Alder trees (Alnus species) range in size from only 15 feet to a tall 50 feet and belong to the birch tree family. They grow either as single-trunked trees or small shrubs. Three common species are the European alder (Alnus glutinosa), the speckled alder (Alnus rugosa) and the white alder (Alnus incana). Alder trees grow native across the United States, Canada, parts of north Africa, Russia, Iran, Turkey and Europe.
The alder tree is monoecious, which means it is both male and female, enabling it to self-pollinate. The male flowers appear yellowish-brown and female flowers appear red. Flowering occurs the latter part of March and into April. Pollination is achieved through the use of the wind.
All varieties of alder trees produce flowers that form into strobili, or fruit, when pollinated. The strobili appear as tiny nutlike cones that measure 1 inch in length. The seed cones mature in October. Each cone releases several flat reddish seeds. They are widely favored as a food source for wildlife. The cones remain on the tree into the springtime and add wintertime interest.

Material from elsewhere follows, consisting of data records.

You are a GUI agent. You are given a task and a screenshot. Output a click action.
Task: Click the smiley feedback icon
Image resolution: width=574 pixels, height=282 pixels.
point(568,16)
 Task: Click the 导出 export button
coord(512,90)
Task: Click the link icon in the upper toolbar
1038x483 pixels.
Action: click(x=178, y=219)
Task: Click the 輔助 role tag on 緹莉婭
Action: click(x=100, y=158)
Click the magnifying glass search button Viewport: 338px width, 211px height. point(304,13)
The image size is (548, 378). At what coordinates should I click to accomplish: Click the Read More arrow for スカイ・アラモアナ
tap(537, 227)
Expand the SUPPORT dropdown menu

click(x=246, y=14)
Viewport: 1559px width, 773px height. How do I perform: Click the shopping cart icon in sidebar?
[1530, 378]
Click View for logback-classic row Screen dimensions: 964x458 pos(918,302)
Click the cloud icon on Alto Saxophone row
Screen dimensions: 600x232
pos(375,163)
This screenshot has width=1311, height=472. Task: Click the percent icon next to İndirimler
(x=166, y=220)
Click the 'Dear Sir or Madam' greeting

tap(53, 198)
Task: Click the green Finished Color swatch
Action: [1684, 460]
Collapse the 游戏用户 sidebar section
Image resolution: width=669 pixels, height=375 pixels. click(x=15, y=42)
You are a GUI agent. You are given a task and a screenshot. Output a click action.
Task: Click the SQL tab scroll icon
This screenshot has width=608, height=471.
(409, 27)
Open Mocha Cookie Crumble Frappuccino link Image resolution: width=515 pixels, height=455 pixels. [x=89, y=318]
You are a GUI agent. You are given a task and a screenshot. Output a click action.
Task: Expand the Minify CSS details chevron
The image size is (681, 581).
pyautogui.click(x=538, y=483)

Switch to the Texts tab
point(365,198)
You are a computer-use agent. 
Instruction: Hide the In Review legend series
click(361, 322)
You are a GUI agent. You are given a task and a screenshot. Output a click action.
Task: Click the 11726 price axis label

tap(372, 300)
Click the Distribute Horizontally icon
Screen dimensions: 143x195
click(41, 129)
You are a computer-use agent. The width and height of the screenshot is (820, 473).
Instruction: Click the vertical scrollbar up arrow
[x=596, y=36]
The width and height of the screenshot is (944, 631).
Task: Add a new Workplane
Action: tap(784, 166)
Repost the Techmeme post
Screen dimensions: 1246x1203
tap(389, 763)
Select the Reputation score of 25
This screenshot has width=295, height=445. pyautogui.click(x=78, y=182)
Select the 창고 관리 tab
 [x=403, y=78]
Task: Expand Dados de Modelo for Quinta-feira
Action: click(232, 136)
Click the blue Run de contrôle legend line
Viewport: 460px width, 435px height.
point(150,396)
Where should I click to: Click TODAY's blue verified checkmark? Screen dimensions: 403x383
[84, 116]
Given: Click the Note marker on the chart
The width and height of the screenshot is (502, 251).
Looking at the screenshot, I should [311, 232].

Each tiny seed has air-filled membranes that appear like tiny wings. These allow the seeds to easily float down streams and rivers. Many seeds that float on the surface of the water will begin to germinate. Once the seeds reach land they quickly begin to take root into the soil. Due to this unique ability to germinate in water, the tree grows abundantly along streams, rivers, lakes and other water bodies. It enjoys moist soil conditions and thrives in a riparian setting.
The alder tree's deep and abundant roots offer soil stability along water bodies. The roots often penetrate the stream bed or lake's edge, which gives fish a hiding place. Once the foliage of the tree falls into water it begins to decompose. The decomposing leaves provide food for fish and invertebrates. They also add nutrients to the water.
Frankia Alni Bacteria
The Frankia alni bacteria forms in the nodes of the alder tree's root system. The bacteria has the ability to fix nitrogen from the air and then supply it to the tree in a form that the tree can benefit from. This process helps to make the surrounding soil around the tree's root system nutrient rich. The Frankia alni bacteria enjoys life with the alder tree because the tree provides the bacteria with carbon.